Seeking Alpha and The Original Sin of Finance
Mexico’s $270 Billion Opportunity for Redemption
In Man’s Search for Meaning, Viktor Frankl describes a moment inside the concentration camp when everything familiar had already been stripped away, name, profession, dignity, future. What remained was hunger, cold, and the constant presence of death. And yet, Frankl noticed something unsettling: even there, in a place designed to annihilate meaning, some prisoners survived differently. Not because they were stronger, or smarter, or more optimistic, but because they found something to live for. A memory. A loved one. A sentence not yet written. In a world where suffering was unavoidable, meaning became the last form of freedom.
There is something inside every human being that searches for meaning. Aristotle believed we naturally move toward fulfillment, toward becoming what we already are in potential. Plato saw improvement as a longing for something lost, a faint memory of a more perfect reality. Hobbes reduced improvement to endless desire, motion without rest, while Schopenhauer argued that striving itself is the source of suffering: achievement only quiets the will for a moment before it demands more. Sartre reminded us there is no finished human essence, only perpetual becoming.
There is no place where this desire for improvement is more visible than in economics. Countries, as expressions of collective human will, seek improvement through GDP growth. Individuals seek it through alpha in capital markets.
Alpha is often described as outperforming the S&P 500, the most common yardstick of “average” market performance. But at its core, alpha is the quiet difference between keeping pace and pulling ahead. It is improvement over the standard, excess return earned not by chance, but by intention. In a world defined by averages, alpha is the choice to see more clearly, act more precisely, and achieve results that rise above what the market considers normal.
But between 1920 and 1930, an original sin was committed. Alpha, our ability to improve economically as individuals, was captured and locked away in the dark.
Before the Great Depression, there was little distinction between public and private investing from an access standpoint. Ordinary individuals invested directly in private partnerships, early-stage companies, real estate syndicates, and highly leveraged trusts. When the 1929 crash came, retail investors were wiped out, not just by stocks, but by opaque pooled vehicles they did not understand.
The regulatory response that followed, the creation of the SEC and the Investment Act of 1940 split markets in two. Public markets were designed for universal access and protection; private markets were reserved for those deemed capable of absorbing losses and complexity.
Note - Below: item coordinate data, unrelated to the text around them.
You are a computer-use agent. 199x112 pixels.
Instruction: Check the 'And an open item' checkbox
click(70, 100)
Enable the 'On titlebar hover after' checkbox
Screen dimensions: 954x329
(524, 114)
Wealth became a crude proxy for sophistication. Over time, long-duration, compounding alpha concentrated inside private vehicles accessible mainly to institutions, family offices, and high-net-worth individuals.
As public markets became more efficient and returns more compressed, the restriction created a visible gap. Alpha was everywhere in conversation, but structurally inaccessible in practice. Our ability to improve was not eliminated, it was displaced.
Crypto, SPACs, meme stocks, NFTs, leveraged options: these functioned as synthetic private markets. Permissionless access to convex payoffs, early-stage narratives, and asymmetric upside, without gatekeepers. They replicated the emotional and payoff profile of venture investing, but without its positive-sum foundation or institutional safeguards.
The same logic explains the explosion of sports betting and other high-variance activities. When people are blocked from participating in productive, long-duration ownership, they migrate toward short-term variance, even when expected value is negative. Across crypto, betting, and speculative trading, the pattern is consistent: alpha denied does not disappear; it mutates.
Nowhere is this more evident than in Mexico, Banks manage roughly $270 billion in assets, invested primarily in government debt and fixed-income products that, over time, have generated returns below the S&P 500, negative alpha. But the problem is not only low returns. The average Mexican investor pays active management fees for products that are effectively passive, a widespread practice of closet indexing. The result is a fee industry of nearly $4 billion, one of the largest revenue streams for Mexican banks, in which individual effort does not translate into progress, but into capture.
This brings us to our last philosopher. Byung-Chul Han names the pathology clearly: improvement has turned into self-exploitation. The tragedy is not that we seek to become better, but that we have forgotten what becoming was meant to serve.
And yet, light is beginning to break through. Evergreen and semi-liquid funds are emerging and with that platforms are lowering minimums and expanding access to private markets. In Mexico alone, investment fund clients have grown from 3 million to more than 16 million in five years.
At Nazca, we are studying this shift closely. We believe society is approaching a moment of absolution, a chance to undo the original sin and recover something essential. As Viktor Frankl observed in the darkest conditions imaginable, freedom does not vanish when everything is taken away; it survives as the ability to choose what gives life meaning. Reclaiming alpha is not merely about outperforming a benchmark or the S&P 500. It is about refusing to let progress survive without purpose, and choosing meaning as a tool for freedom.